→ **Assignment**:
Which lines run from the line with "[Вход] (200, 148)" through the line with "[Tiktok] (242, 912)" in the entries below? Print them exactly, both ends included, and nothing more.

Stored data
Start of Block
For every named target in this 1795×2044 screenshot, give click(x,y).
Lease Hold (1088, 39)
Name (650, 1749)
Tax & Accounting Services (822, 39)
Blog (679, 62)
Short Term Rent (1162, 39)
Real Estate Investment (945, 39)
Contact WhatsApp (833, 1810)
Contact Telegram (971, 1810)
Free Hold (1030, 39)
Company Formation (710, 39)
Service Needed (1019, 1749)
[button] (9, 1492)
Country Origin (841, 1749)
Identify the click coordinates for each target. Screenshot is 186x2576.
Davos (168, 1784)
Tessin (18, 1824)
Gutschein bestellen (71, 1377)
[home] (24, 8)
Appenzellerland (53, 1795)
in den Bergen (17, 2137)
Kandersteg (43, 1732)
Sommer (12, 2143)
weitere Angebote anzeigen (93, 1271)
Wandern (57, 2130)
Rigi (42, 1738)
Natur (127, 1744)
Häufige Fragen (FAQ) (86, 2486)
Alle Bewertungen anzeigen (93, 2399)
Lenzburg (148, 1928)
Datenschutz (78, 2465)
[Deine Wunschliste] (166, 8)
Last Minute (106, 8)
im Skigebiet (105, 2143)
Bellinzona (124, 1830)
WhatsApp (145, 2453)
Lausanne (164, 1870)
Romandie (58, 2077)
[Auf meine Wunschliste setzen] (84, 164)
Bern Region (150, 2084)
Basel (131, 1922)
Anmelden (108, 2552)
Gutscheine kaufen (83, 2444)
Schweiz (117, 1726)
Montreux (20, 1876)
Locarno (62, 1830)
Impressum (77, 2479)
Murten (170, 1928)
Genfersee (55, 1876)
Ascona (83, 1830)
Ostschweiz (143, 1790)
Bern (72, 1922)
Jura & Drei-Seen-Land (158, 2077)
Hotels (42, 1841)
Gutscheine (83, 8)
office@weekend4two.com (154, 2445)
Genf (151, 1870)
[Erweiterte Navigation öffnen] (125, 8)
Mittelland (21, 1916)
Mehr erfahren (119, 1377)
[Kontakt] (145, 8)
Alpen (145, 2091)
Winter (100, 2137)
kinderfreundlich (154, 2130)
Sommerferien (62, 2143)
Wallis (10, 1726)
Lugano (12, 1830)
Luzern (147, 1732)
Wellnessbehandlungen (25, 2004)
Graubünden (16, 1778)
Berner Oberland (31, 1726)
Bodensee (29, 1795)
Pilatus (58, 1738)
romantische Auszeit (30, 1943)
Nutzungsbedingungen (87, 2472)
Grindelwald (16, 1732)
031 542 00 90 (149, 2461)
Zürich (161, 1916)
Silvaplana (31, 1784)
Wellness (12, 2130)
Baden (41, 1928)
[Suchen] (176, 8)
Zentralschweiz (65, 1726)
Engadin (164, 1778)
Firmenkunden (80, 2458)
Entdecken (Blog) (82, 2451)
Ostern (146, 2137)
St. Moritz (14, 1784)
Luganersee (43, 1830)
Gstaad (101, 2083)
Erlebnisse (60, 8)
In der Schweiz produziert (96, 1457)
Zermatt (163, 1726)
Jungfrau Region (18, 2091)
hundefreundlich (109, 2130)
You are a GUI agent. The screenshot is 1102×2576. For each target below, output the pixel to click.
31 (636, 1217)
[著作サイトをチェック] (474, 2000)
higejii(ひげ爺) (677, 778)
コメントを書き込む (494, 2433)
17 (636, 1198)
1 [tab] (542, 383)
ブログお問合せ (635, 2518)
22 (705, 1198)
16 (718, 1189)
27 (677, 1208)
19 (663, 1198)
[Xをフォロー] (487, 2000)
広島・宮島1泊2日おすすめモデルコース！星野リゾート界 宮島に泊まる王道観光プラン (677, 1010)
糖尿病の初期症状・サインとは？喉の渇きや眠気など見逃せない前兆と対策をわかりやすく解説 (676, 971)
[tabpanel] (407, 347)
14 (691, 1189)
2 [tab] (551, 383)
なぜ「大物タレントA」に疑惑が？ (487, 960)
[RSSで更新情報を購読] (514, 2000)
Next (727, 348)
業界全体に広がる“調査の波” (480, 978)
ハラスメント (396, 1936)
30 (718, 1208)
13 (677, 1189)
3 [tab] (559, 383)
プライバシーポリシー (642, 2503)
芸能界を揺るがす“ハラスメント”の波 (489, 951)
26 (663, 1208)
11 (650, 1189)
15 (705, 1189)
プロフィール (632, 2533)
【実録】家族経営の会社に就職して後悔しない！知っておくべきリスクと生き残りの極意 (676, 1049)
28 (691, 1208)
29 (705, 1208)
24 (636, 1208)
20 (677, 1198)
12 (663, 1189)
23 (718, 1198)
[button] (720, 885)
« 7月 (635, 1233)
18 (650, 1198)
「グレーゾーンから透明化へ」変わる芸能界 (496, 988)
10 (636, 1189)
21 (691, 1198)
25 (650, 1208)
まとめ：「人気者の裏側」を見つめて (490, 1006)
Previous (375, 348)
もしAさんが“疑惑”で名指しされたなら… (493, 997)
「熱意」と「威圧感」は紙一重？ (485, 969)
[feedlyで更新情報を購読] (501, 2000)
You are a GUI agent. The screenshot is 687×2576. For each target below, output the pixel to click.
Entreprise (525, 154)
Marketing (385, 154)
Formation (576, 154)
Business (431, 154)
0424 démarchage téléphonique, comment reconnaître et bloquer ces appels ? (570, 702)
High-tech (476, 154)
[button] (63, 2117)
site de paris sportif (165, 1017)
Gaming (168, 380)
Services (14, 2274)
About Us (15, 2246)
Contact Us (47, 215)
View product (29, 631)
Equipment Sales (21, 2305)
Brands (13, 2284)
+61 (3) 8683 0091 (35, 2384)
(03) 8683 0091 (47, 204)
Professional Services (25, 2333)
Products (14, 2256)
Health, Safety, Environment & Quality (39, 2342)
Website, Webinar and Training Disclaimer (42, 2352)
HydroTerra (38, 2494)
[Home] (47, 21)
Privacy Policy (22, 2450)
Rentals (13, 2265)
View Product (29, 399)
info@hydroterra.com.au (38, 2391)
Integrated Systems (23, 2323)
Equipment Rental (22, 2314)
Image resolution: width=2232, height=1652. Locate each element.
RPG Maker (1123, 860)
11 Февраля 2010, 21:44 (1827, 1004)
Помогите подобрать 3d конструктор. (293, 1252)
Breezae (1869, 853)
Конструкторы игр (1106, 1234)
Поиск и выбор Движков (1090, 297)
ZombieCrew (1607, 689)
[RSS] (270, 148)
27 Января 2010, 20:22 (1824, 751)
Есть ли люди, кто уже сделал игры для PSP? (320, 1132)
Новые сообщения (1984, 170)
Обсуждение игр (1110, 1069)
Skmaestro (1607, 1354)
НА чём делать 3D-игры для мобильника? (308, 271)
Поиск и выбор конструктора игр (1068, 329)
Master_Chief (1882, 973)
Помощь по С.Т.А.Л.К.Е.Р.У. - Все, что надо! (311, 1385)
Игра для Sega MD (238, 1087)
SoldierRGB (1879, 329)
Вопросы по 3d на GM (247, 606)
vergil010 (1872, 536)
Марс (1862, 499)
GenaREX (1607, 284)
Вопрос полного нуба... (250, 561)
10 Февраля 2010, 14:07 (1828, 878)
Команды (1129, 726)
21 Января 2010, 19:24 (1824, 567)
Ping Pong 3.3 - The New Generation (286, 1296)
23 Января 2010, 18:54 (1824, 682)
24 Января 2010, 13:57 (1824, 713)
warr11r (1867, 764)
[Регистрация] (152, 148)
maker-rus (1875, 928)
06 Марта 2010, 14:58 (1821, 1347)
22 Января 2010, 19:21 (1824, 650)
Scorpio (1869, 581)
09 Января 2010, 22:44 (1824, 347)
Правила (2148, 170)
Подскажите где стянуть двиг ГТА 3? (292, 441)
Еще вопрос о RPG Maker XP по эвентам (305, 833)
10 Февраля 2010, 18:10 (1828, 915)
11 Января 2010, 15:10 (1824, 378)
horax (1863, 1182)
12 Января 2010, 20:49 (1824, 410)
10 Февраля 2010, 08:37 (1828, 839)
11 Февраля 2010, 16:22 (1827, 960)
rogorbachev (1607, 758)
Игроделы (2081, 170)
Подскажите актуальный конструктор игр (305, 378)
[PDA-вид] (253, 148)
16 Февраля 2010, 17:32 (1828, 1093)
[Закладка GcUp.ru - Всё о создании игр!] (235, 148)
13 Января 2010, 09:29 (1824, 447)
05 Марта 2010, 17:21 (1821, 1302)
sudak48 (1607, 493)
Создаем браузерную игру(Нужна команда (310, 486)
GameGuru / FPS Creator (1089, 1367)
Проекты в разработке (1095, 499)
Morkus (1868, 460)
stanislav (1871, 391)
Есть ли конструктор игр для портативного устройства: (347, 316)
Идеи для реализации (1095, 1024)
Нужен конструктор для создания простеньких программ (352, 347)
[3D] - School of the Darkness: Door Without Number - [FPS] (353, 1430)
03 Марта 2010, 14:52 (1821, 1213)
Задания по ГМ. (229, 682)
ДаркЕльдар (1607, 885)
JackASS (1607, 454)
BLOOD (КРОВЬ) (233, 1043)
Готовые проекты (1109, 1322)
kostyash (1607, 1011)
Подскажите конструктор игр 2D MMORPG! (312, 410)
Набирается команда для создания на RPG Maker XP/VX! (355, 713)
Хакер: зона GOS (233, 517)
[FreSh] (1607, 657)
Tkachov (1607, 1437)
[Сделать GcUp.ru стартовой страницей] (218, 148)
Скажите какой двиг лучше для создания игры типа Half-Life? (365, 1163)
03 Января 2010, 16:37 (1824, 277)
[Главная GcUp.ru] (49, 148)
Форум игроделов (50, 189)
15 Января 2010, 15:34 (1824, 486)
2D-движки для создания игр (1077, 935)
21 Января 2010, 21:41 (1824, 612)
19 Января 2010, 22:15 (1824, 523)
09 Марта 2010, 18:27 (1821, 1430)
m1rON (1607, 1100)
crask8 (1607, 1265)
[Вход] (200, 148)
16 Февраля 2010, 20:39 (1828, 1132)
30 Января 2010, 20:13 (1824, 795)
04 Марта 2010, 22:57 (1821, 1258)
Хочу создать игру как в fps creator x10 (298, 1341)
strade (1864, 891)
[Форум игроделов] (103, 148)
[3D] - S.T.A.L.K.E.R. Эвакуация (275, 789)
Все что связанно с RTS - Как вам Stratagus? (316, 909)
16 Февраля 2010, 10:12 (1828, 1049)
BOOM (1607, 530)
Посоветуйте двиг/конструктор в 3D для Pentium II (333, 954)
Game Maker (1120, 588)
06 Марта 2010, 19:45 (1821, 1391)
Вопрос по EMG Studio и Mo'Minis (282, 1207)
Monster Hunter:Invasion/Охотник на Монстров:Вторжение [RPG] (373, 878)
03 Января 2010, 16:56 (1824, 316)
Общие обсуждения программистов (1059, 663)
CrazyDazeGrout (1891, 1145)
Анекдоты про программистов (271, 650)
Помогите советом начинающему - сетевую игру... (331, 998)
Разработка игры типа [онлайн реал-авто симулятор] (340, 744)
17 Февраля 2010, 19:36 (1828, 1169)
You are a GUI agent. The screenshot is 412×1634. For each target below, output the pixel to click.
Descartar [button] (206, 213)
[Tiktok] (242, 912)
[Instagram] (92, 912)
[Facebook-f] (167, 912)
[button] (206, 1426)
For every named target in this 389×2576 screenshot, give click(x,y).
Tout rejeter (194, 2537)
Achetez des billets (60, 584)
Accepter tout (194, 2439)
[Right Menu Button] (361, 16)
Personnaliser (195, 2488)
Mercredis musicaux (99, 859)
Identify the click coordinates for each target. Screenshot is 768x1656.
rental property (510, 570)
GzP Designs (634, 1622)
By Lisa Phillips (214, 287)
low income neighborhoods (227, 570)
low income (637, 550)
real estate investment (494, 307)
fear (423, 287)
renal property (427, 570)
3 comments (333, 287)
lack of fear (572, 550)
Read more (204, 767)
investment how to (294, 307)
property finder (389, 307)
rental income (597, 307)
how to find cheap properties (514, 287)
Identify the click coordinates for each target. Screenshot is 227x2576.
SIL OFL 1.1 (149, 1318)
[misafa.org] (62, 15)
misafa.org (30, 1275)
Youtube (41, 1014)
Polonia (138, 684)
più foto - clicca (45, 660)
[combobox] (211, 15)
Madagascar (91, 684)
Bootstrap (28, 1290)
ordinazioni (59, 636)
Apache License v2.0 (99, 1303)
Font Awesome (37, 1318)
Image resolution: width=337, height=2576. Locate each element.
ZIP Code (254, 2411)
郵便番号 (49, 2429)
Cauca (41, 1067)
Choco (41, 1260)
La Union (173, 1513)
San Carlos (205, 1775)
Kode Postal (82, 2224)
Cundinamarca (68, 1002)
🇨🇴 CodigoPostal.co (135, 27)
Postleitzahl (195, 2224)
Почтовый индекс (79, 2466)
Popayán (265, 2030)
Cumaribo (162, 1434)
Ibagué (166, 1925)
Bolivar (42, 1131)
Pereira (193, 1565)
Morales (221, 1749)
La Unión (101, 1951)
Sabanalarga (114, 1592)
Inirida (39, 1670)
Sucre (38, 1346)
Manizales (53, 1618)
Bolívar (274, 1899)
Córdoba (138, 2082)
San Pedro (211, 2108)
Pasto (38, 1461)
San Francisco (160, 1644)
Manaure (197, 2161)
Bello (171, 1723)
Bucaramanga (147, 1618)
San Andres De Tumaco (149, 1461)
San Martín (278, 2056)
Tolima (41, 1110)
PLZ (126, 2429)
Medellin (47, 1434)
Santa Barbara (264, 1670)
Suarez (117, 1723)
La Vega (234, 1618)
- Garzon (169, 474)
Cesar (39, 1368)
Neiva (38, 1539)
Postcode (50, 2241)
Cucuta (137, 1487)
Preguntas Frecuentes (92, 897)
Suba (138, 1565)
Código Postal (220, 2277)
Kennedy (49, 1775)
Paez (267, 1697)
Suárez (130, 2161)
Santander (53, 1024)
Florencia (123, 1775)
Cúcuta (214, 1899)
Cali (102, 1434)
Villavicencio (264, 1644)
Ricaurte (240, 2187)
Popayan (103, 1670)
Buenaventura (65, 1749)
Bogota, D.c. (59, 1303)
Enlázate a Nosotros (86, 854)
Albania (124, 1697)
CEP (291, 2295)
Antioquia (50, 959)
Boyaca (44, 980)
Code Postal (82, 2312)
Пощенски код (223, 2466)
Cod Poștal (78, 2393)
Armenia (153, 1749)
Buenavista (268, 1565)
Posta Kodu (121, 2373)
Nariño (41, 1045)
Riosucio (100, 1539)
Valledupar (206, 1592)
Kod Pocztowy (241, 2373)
End of Block
→ **Exercise solution**:
[Вход] (200, 148)
16 Февраля 2010, 20:39 (1828, 1132)
30 Января 2010, 20:13 (1824, 795)
04 Марта 2010, 22:57 (1821, 1258)
Хочу создать игру как в fps creator x10 (298, 1341)
strade (1864, 891)
[Форум игроделов] (103, 148)
[3D] - S.T.A.L.K.E.R. Эвакуация (275, 789)
Все что связанно с RTS - Как вам Stratagus? (316, 909)
16 Февраля 2010, 10:12 (1828, 1049)
BOOM (1607, 530)
Посоветуйте двиг/конструктор в 3D для Pentium II (333, 954)
Game Maker (1120, 588)
06 Марта 2010, 19:45 (1821, 1391)
Вопрос по EMG Studio и Mo'Minis (282, 1207)
Monster Hunter:Invasion/Охотник на Монстров:Вторжение [RPG] (373, 878)
03 Января 2010, 16:56 (1824, 316)
Общие обсуждения программистов (1059, 663)
CrazyDazeGrout (1891, 1145)
Анекдоты про программистов (271, 650)
Помогите советом начинающему - сетевую игру... (331, 998)
Разработка игры типа [онлайн реал-авто симулятор] (340, 744)
17 Февраля 2010, 19:36 (1828, 1169)
You are a GUI agent. The screenshot is 412×1634. For each target below, output the pixel to click.
Descartar [button] (206, 213)
[Tiktok] (242, 912)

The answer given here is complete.